Subject to any applicable restrictions (e.g., in sponsor agreements or law), ownership of the original data may be transferred from the University to a new institution with prior written approval of the PI and/or department chair, and any sponsor that requires approval. The new institution must guarantee acceptance of ongoing custodial responsibilities for the data, ensure U-M has access to the original data for any reason, and any relevant or appropriate confidentiality restrictions are maintained. Datasets containing directly or indirectly identifiable human subjects research data may not be transferred outside of the University without IRB review and approval. For students and other trainees under the supervision of a PI, original data is preferably retained at the University by the PI.
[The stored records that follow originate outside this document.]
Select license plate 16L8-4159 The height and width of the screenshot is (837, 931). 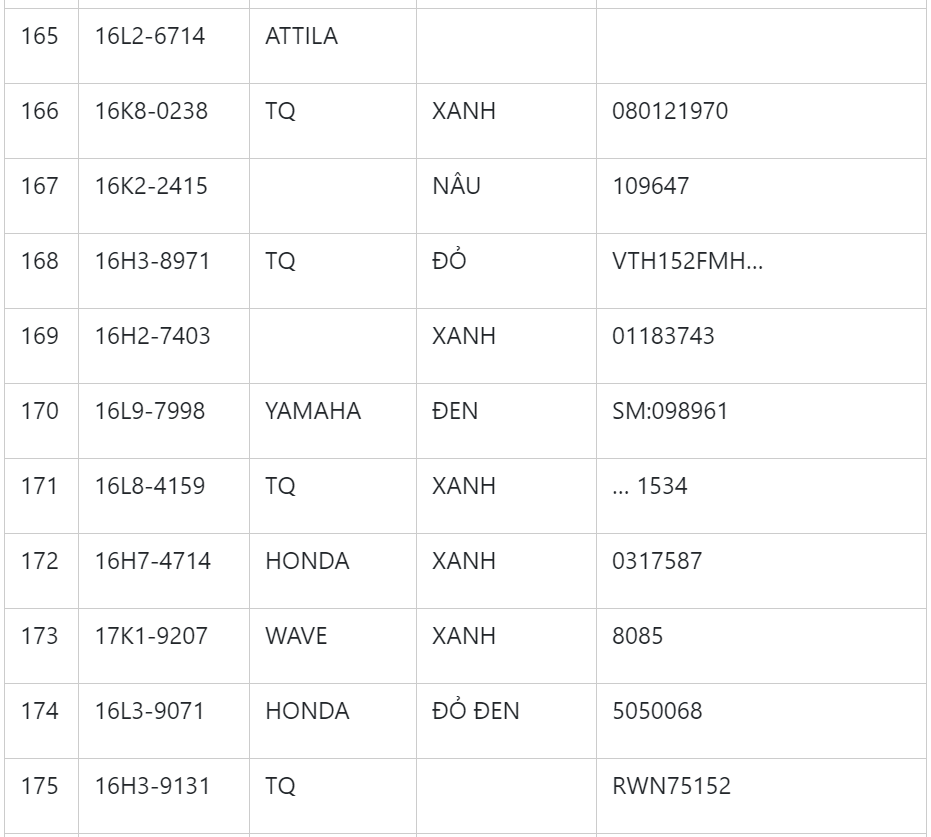(150, 486)
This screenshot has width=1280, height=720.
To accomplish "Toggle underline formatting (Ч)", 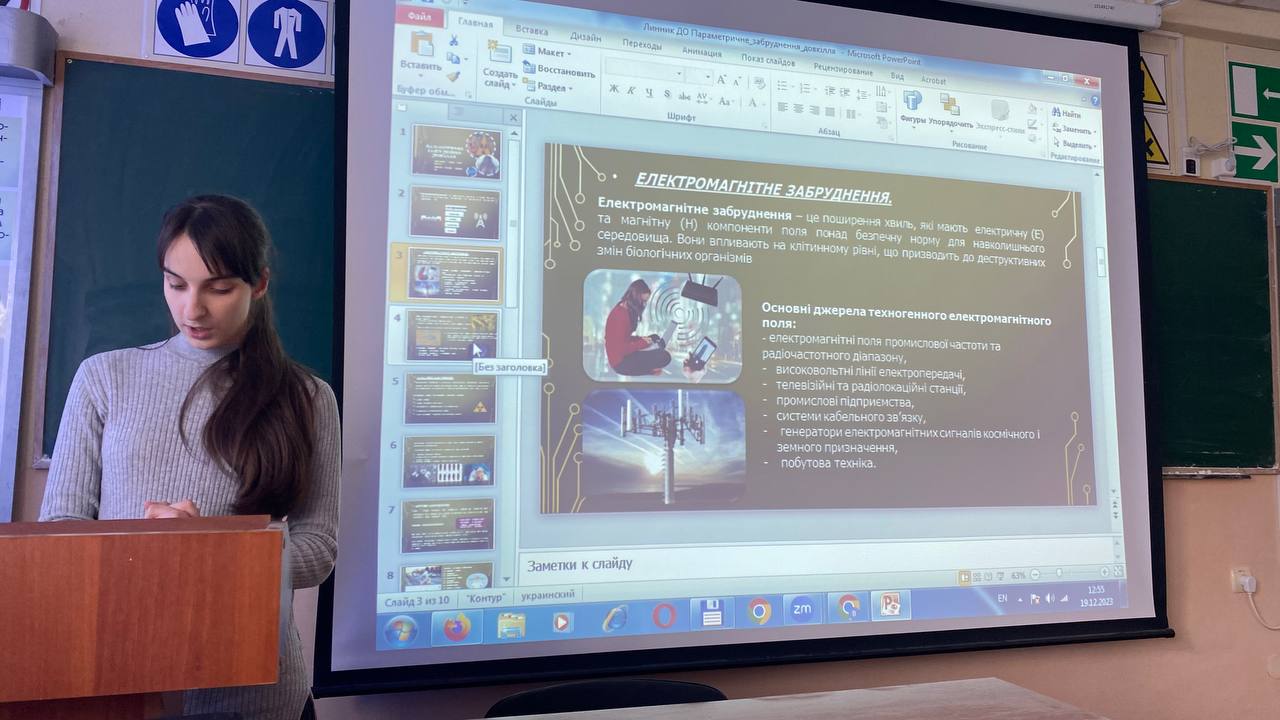I will point(649,92).
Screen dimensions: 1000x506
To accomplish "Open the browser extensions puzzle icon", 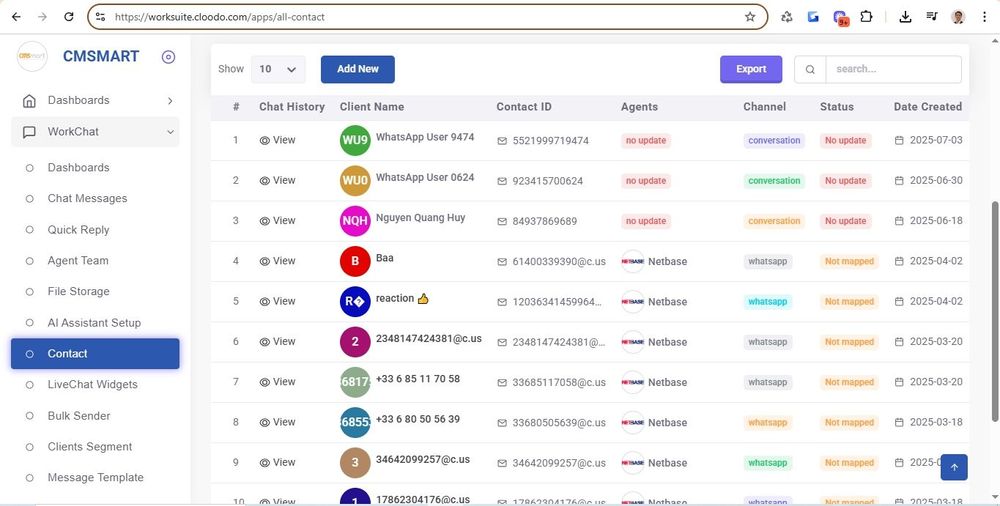I will (x=866, y=17).
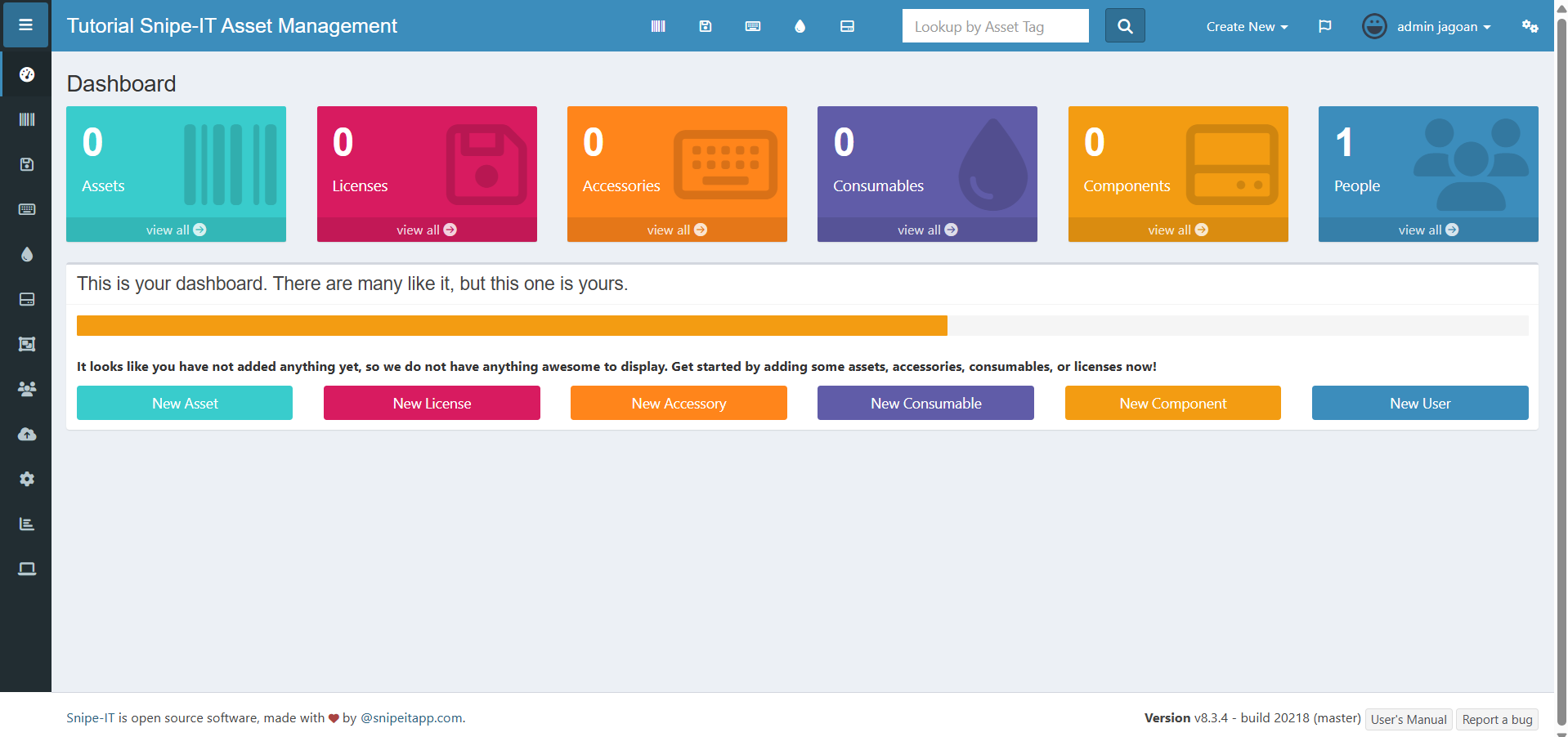Open Consumables from the sidebar droplet icon
The image size is (1568, 737).
(x=27, y=254)
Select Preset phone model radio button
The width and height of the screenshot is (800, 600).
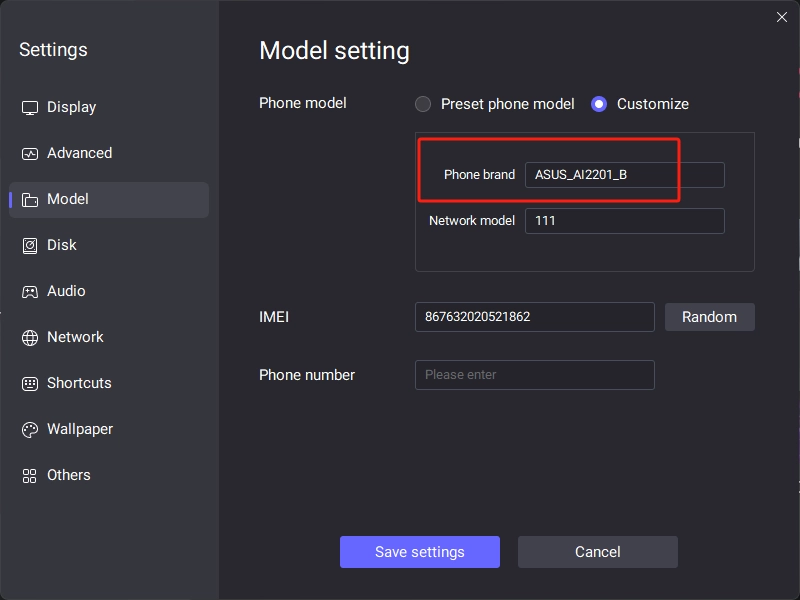pyautogui.click(x=422, y=104)
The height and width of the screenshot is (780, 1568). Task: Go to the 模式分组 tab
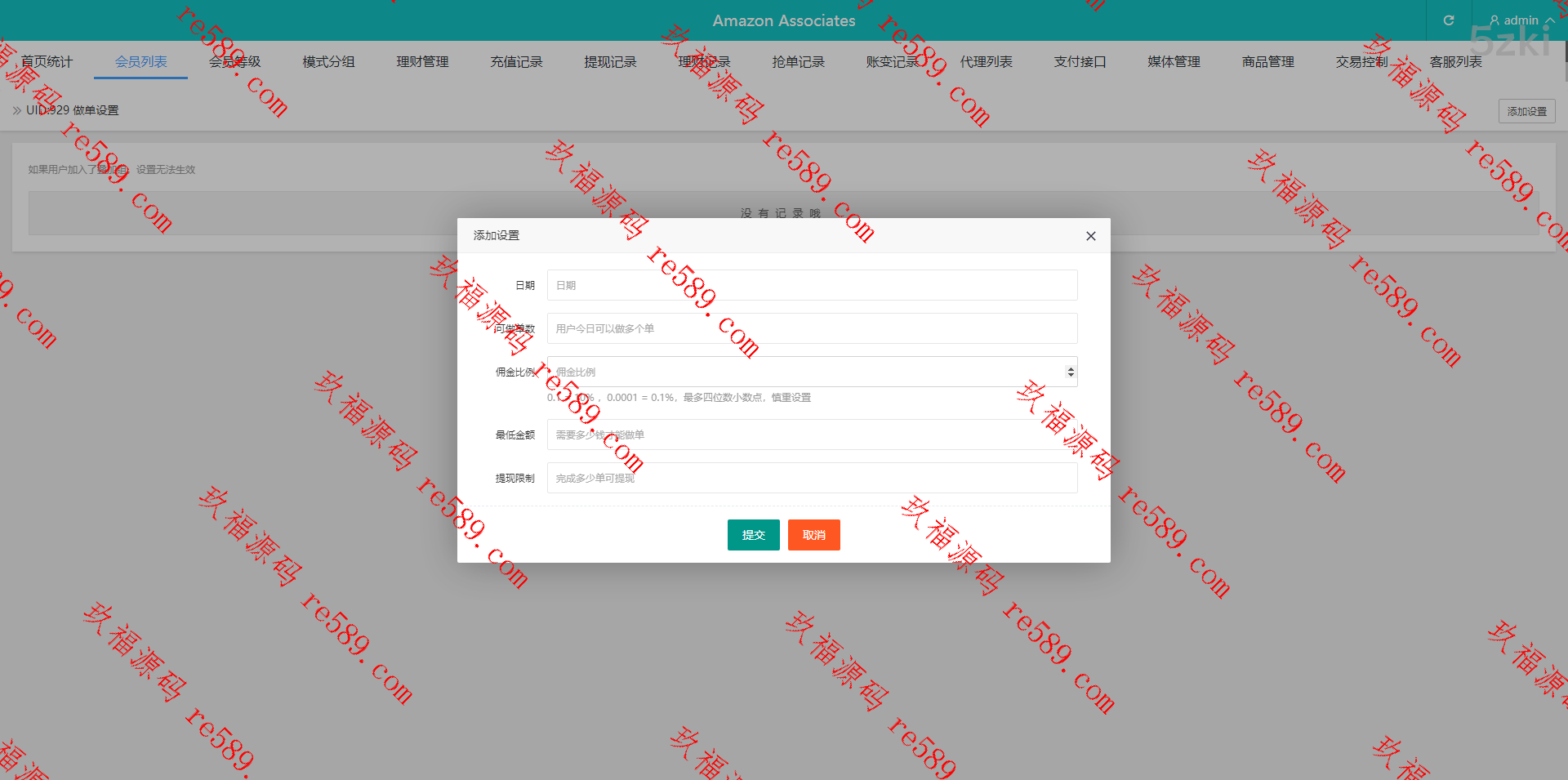click(x=328, y=62)
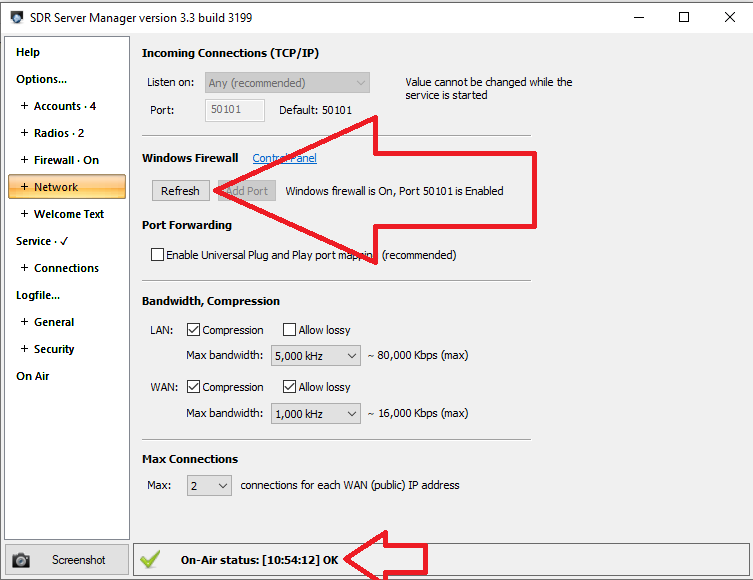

Who owns the research data I collected while working at U-M?
The University owns research data and materials generated for or by projects conducted at the University. Based on guidance from the Association of American Universities (AAU) and the Association of Public and Land-grant Universities (APLU), the university is working to clarify and reinforce data ownership policies expectations, including rights and responsibilities for the institution and researchers, in a new research data policy.
This is distinct from scholarly, academic, and artistic works, for which the university places copyright with the creators (see question below).
Do I hold the copyright to my research data?
No. The simplest way to think of the issue is that research data themselves are not copyrightable. Faculty own the copyright in Scholarly Works (defined in SPG 601.28) and have at least some right to use data in Scholarly Works, though the University retains ownership to research data and materials, as described in a prior FAQ.
More specifically, copyright, a form of intellectual property law, protects original works of authorship including literary, dramatic, musical, and artistic works, such as poetry, novels, movies, songs, computer software, and architecture. Copyright protects expression, and not ideas, procedures, methods, systems, processes, concepts, principles, or discoveries. To be protectable by copyright, a work must have “modicum” of creativity, and facts by themselves are not protected by copyright. Therefore, data, as a collection of facts, is not protected by U.S. copyright law. Databases as a whole can be protected by copyright as a compilation, as can some manners of presentation of data, but only under certain conditions.
How long must I keep a copy of my data?
There is currently no institutional policy on the retention of research data. Therefore, the default expectation is that researchers retain their research data in compliance with sponsor or publisher mandates. For NIH- and NSF-sponsored research, this is typically three years past the date of the submission of the final financial report or all required reports, respectively. Retention times for some other types of studies, including health information abstracted from non-clinical sources or dental research involving human subjects, may extend up to 10 years. Please check with your sponsor’s and/or publisher’s requirements to ensure that you are meeting compliance obligations.
If your project included a sponsor-approved data management plan, be sure to adhere to any timelines you included in your plan.